W pierwszym poście po przerwie prezydent miasta poinformowała o podpisaniu apelu o godne uczczenie pamięci uczestników Powstania Warszawskiego. Jej konto istnieje od października 2010 roku, jednak zamilkło już po 1,5 miesiąca. „Po dłuższej przerwie znów jestem z wami na Twitterze, co zauważył @jarekkuzniar w porannym programie. Więcej kanałów – lepsza komunikacja” – zaznaczyła Gronkiewicz-Waltz.
„Ja ten powrót odbieram jako desperacki krok w poprawie komunikacji z mieszkańcami. Ale bardzo spóźniony, a co za tym idzie, nieskuteczny. Zastanawiające jest to, dlaczego profil na Twitterze reaktywowano dopiero w obliczu niemal pewnego referendum w sprawie odwołania? Tonący brzytwy się chwyta” – zaznacza Kamil Newczyński. I zastanawia się, czy po ewentualnym odwołaniu jej profil dalej będzie prowadzony.

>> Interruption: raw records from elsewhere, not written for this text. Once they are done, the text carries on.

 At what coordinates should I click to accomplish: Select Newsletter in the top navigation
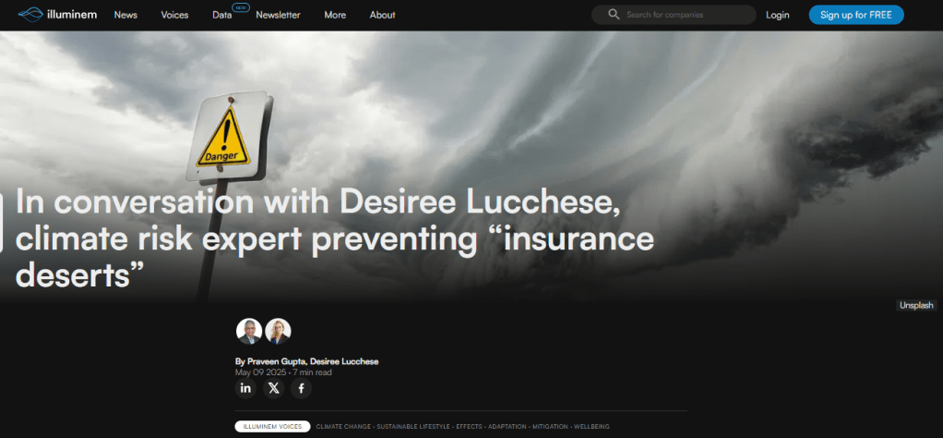click(278, 15)

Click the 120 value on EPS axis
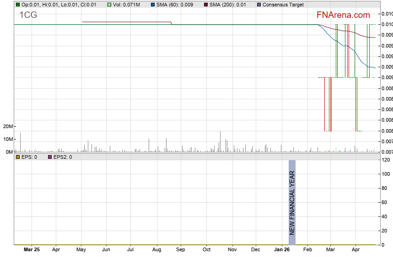tap(386, 160)
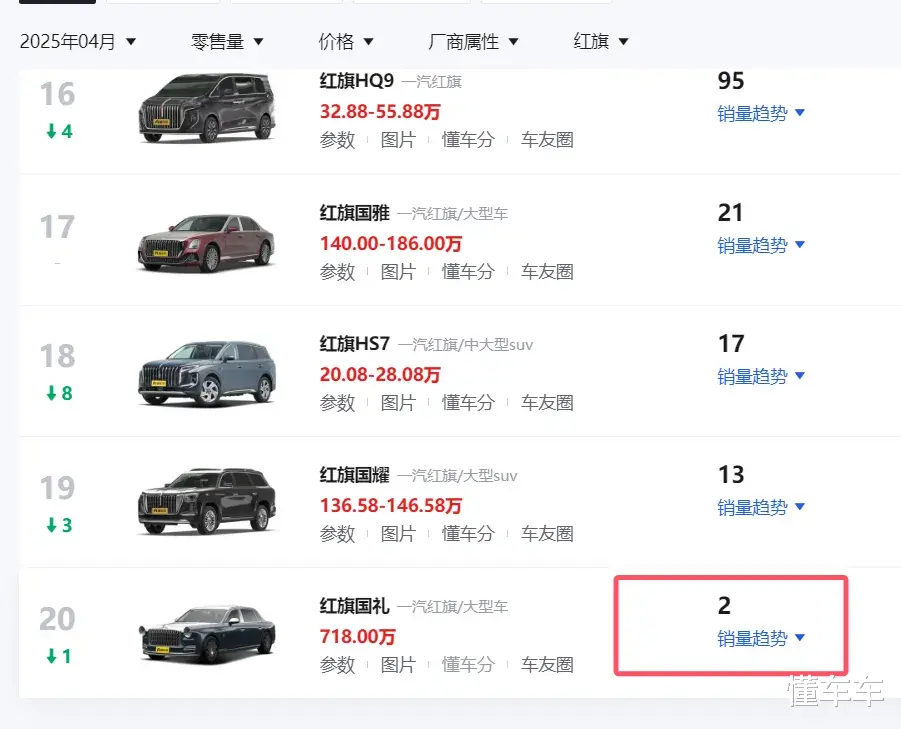Open 参数 link for 红旗HQ9
This screenshot has width=901, height=729.
[x=337, y=140]
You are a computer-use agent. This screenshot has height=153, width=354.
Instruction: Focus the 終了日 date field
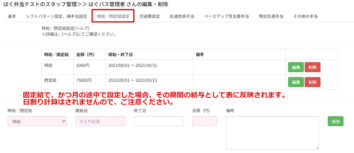pyautogui.click(x=158, y=121)
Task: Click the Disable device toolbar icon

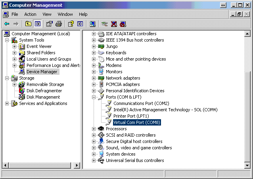Action: (123, 24)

Jeśli nie, „to będzie to najlepszy dowód, że nigdy nie było chęci szczerego i systematycznego budowania relacji w internecie”.

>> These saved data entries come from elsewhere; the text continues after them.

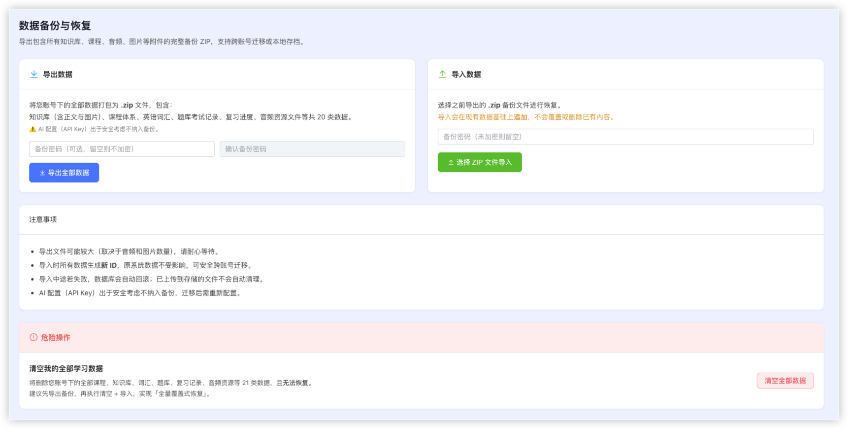Click the red 清空全部数据 button
Viewport: 848px width, 429px height.
785,381
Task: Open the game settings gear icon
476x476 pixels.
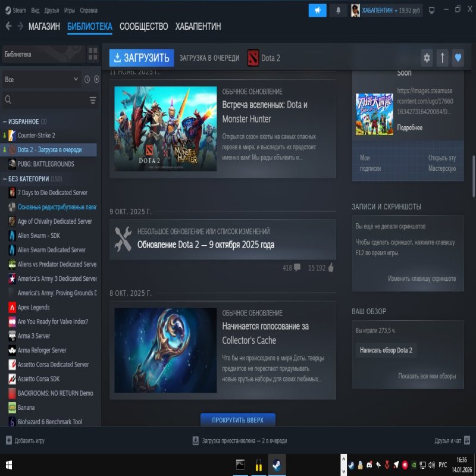Action: pyautogui.click(x=427, y=58)
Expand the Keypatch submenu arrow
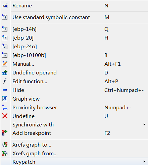148x165 pixels. 144,162
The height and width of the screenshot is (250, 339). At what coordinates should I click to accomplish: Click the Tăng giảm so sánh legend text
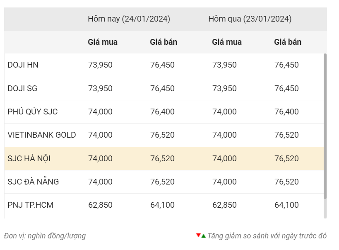267,236
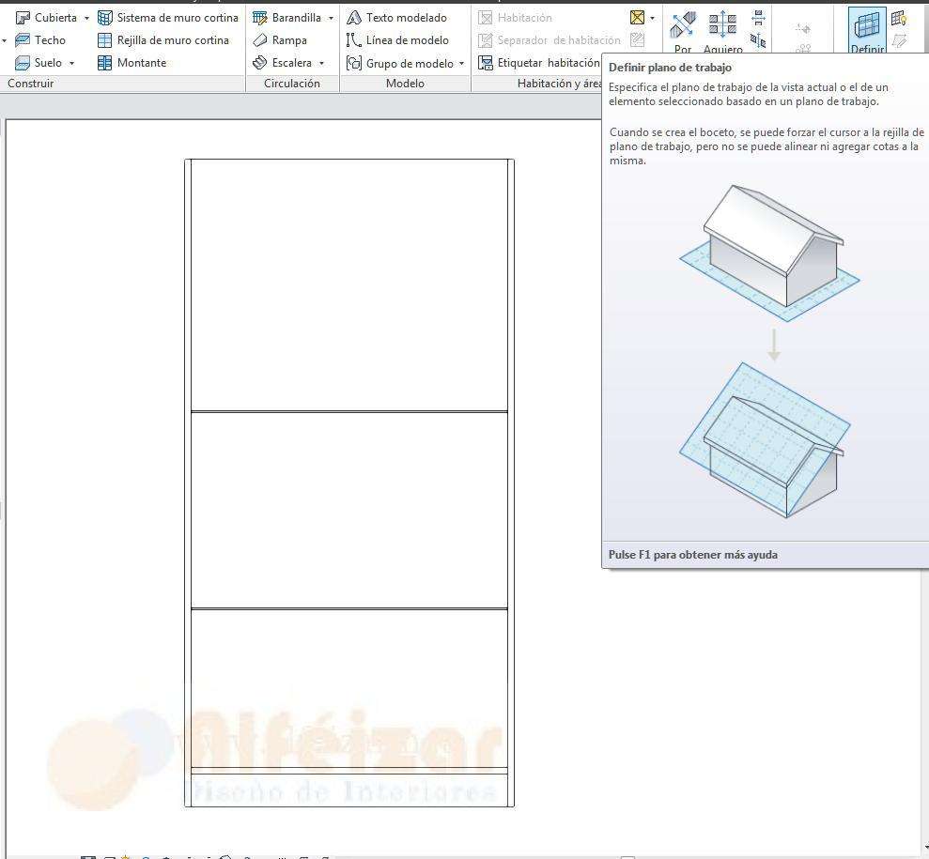Viewport: 929px width, 859px height.
Task: Click the Por cara opening button
Action: pyautogui.click(x=683, y=32)
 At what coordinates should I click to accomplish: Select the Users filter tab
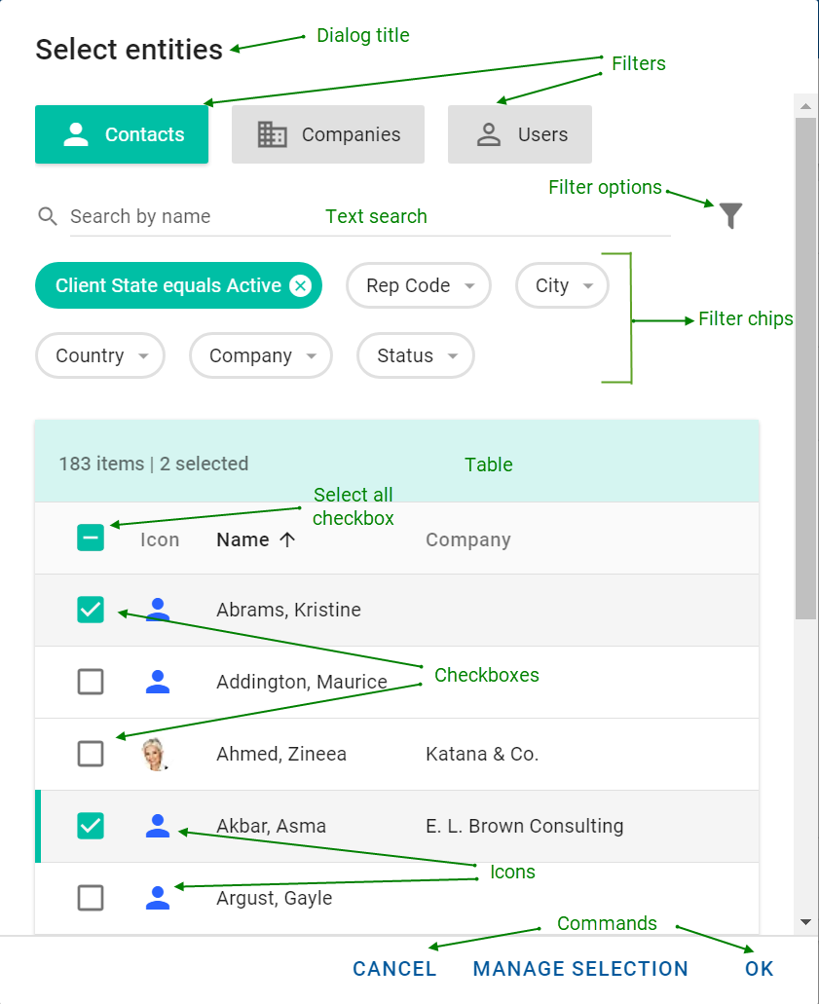(x=519, y=134)
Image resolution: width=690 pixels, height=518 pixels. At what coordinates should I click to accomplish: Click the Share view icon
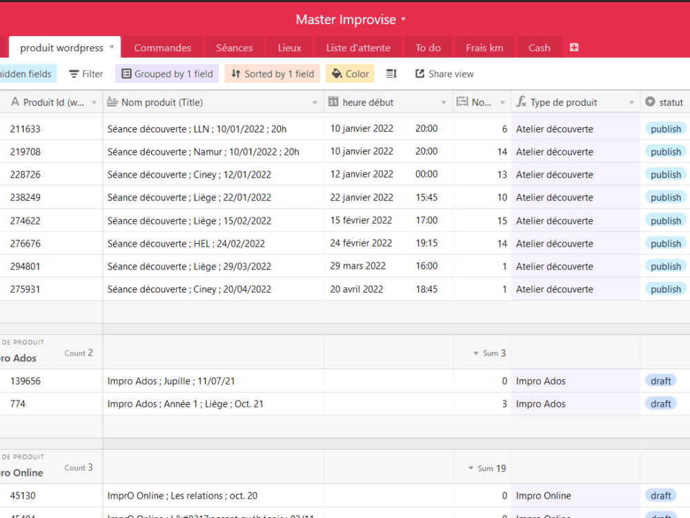point(420,74)
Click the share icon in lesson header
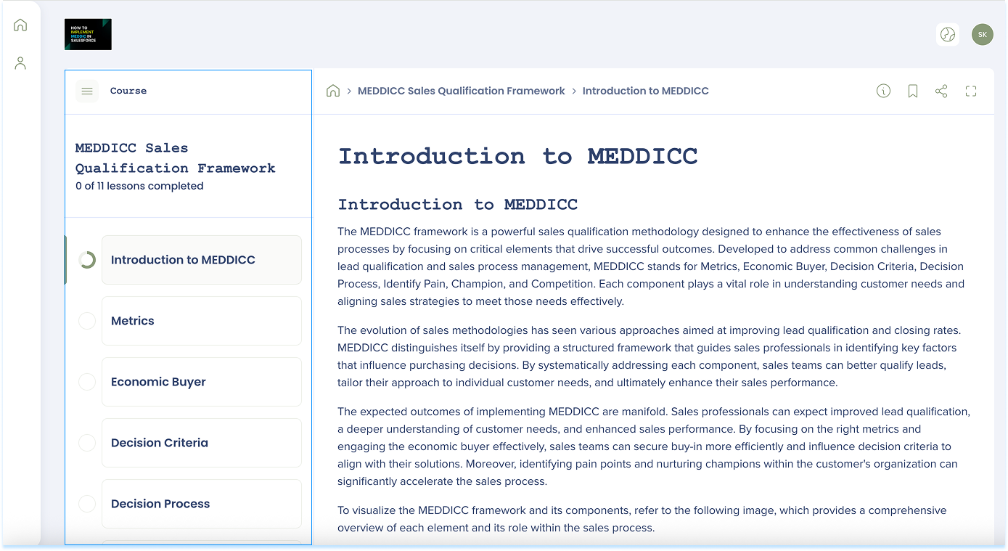Image resolution: width=1008 pixels, height=551 pixels. (941, 91)
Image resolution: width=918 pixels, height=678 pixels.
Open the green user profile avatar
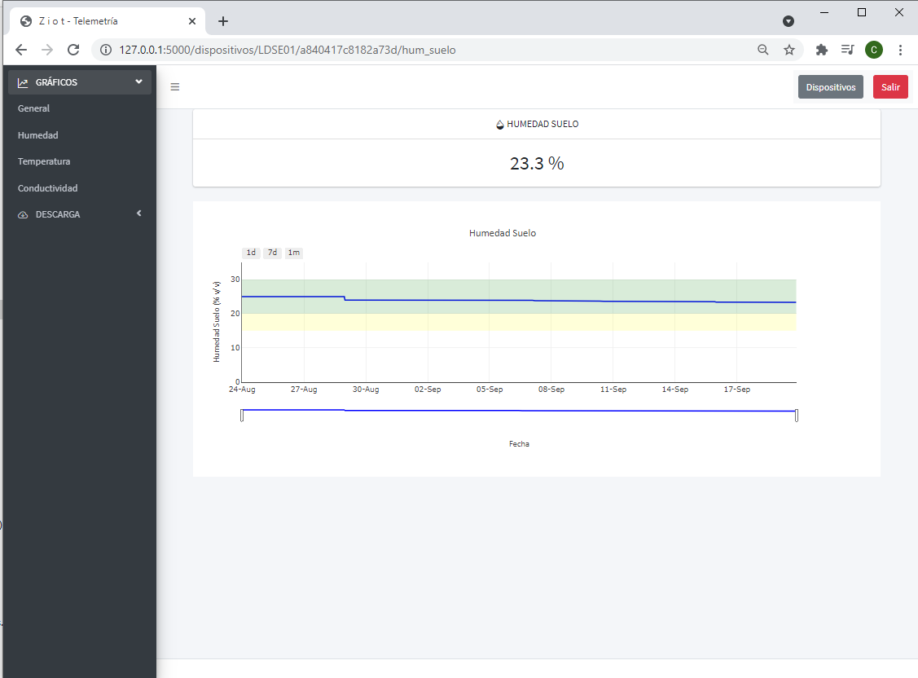coord(873,50)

Jaka strategia komunikacji na Twitterze byłaby najskuteczniejsza w obecnej sytuacji? „Jako mieszkaniec Warszawy oczekiwałbym, żeby na profilu pojawiać się będą przede wszystkim informacje o tym, jak ratusz reaguje na bieżące problemy stolicy. W pełni transparentnie i z konkretami. Co i jak robi, co udało się do tej pory osiągnąć w porównaniu z poprzednikami” – odpowiada Newczyński. (ks)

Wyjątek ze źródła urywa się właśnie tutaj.